The fiscal and monetary response to the current crisis in the main economies has been very decisive. Therefore, if, as we expect, the current pandemic subsides in the coming weeks, we should experience a recovery between a lowercase “v” and a capital “V”. The degree of growth will critically depend on the effectiveness of the measures implemented, as well as the long-term costs that these will entail.


Given that the current crisis has been caused by an external shock, and not by the reckless behavior of some economic agents, there is no “moral hazard” that prevents politicians from opening the state coffers. However, some are finding it difficult to resist viewing this opportunity as a “happy hour” to further their political agenda. But rest assured that the “bond vigilantes will return with a vengeance against those who profligate.


Unless there is an agreement to guarantee the debt of the weakest countries, which are also the most affected, Europe will probably lose a few more years compared to the United States and Asia. Emerging markets will also see their economic growth hindered as, although they are generally less indebted, they will have to postpone investments in infrastructure and education to cope with the economic impact of the virus.


At the sectoral level, the profitability of some industries will be radically affected. This crisis will accelerate the transition to online, which will impact retail, education, healthcare and the real estate sector amongst others.
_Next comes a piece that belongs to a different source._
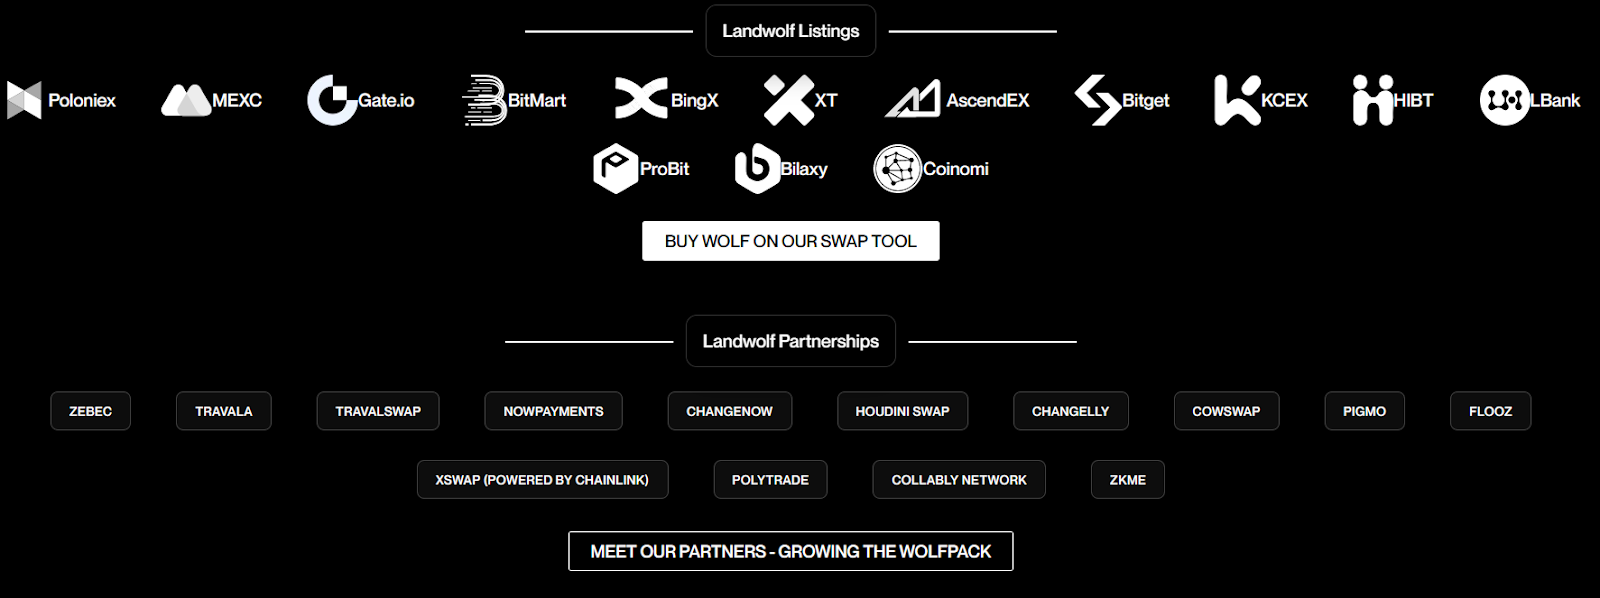1600x598 pixels.
Task: Open the BingX exchange logo
Action: click(666, 99)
Travel and tourism will also have to adapt to new and expensive regulations; and, in more generally, there will be a rethink of the need to onshore production and promote national champions in strategic industries, such as pharmaceuticals.

But just as in previous crises, innovation and technological progress will hardly be affected. If anything, it will accelerate as we try to find solutions to a new problem. This will continue to increase inequality between countries, sectors, companies and individuals. And here, the “familiarity heuristic” helps us, since there is a clear common denominator in all crises: the winners emerge from them strengthened.


Our recommendation, from the investment point of view, is to avoid those assets whose profitability depends on getting right the bottom of the market, or the shape that the recovery takes. Large profits may be made by investing in stocks and bonds from airlines, hotels and energy companies, but the outcome is highly uncertain. On the contrary, we have one of the few certainties that this business has, knowing that quality companies will follow a recovery in the form of a square root “√”.